Sudan rebels say govt still bombing Nuba region

Dec 15 (Reuters)

Sudanese rebels on Saturday accused the government of bombing the central Nuba mountains for the past three weeks in violation of a truce aimed at allowing humanitarian aid into the war-torn region.

The rebel Sudan People's Liberation Army (SPLA) added in a statement the government had also bombed civilian targets in other regions outside the truce zone during the same period.

"For the past three weeks Khartoum has been bombing and shelling locations under SPLM control in the Nuba Mountains, northern Bahr el Ghazal, western Upper Nile and eastern Equatoria," the SPLA said, referring to its political wing the Sudan People's Liberation Movement (SPLM).

Under pressure from the United States, the two sides had agreed to stop hostilities in the Nuba region in the four weeks leading up to December 9, to allow the U.N. World Food Programme (WFP) to air-drop food to thousands of people displaced by the 18-year-old war.

Aid workers familiar with the region said they were investigating independent accounts of government shelling and isolated outbreaks of fighting in the Nuba region in recent weeks and of bombing by government forces in Bahr el Ghazal.

Officials at Sudan's embassy in Kenya could not immediately be contacted for comment.

Sudan's war broadly pits the Muslim government in the north and Christian or animist militias in the south fighting for autonomy. The conflict has cost about two million lives.

U.S. presidential envoy John Danforth said on Friday the SPLM and government had agreed to extend the ceasefire in the Nuba mountains to let in aid to thousands displaced by the war.

Samson Kwaje, a Nairobi-based spokesman for the SPLA and SPLM, confirmed a truce extension had been agreed.
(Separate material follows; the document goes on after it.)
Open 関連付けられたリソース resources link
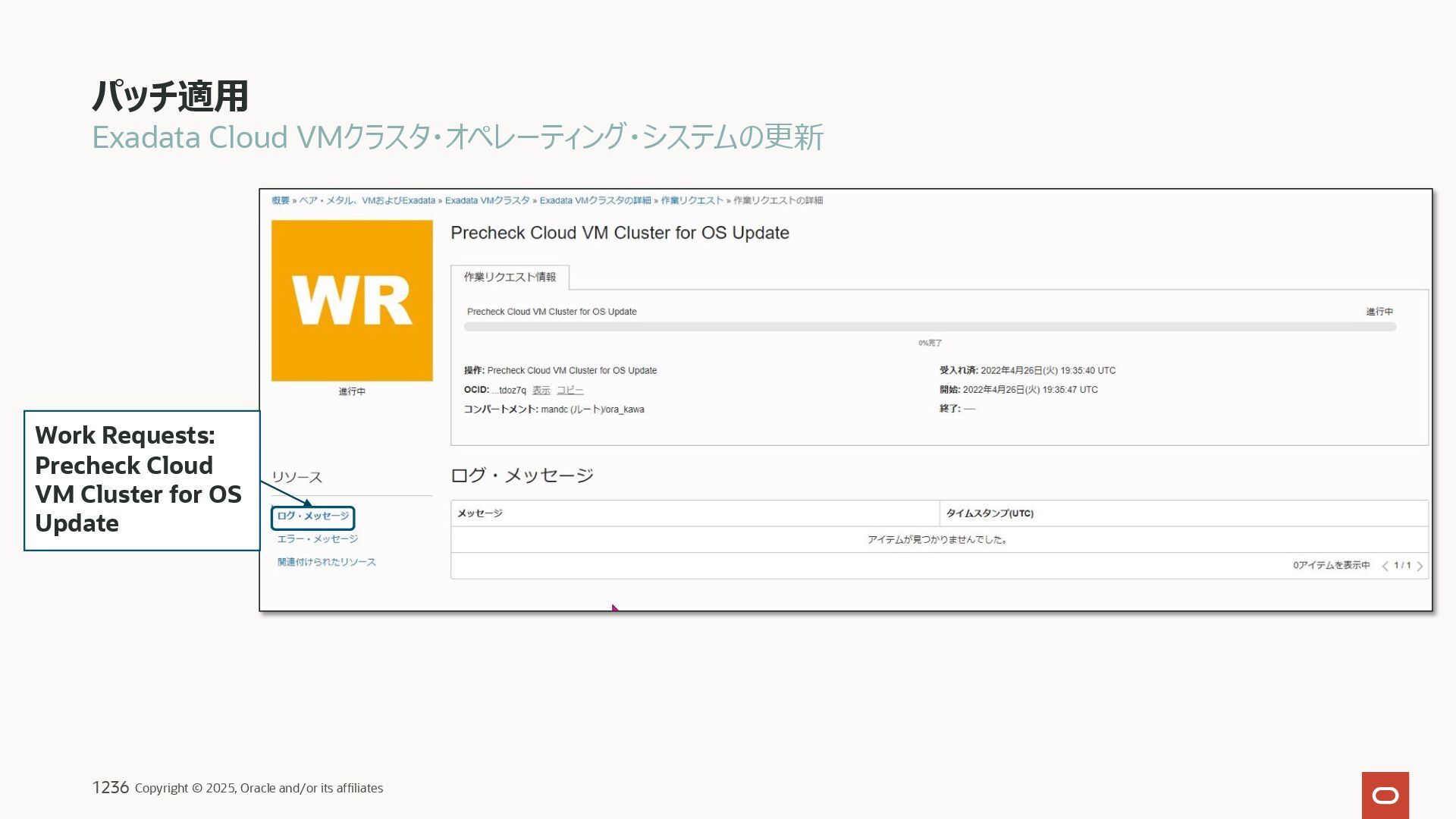The height and width of the screenshot is (819, 1456). point(326,562)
He said the SPLM had proposed the extension be for six months and there was "more or less" agreement with the government on this period.

But he said in brief remarks by telephone that the government's recent bombing in Nuba did not bode well for the durability of the extension of the truce and undermined the trust needed to negotiate an end to the war.

Danforth said the two sides had agreed to a relief and rehabilitation programme for all civilians in the Nuba Mountains and vowed to "avoid all bombardment of civilian and humanitarian targets", but added that only the SPLM had agreed to setting up an international mechanism to investigate abuses.

Both sides agreed to observe "days of tranquillity" to allow polio inoculation campaigns and a U.S.-led investigation into how to prevent slavery, Danforth said.

The government rejected claims made by human rights activists that there was a slave trade in the country.

The SPLA statement said the government had consistently bombed hospitals, schools, churches, mosques, cattle pens, markets, villages and humanitarian relief during the war on the pretext that these were military targets.

The SPLA said that in fact the government knew that SPLA soldiers were stationed in the vicinity of government garrisons such as those at the towns of Juba, Wau, Malakal and Bor.

"Therefore there is no justification for the government of Sudan to continue bombing civilian targets far from these fronts," it said.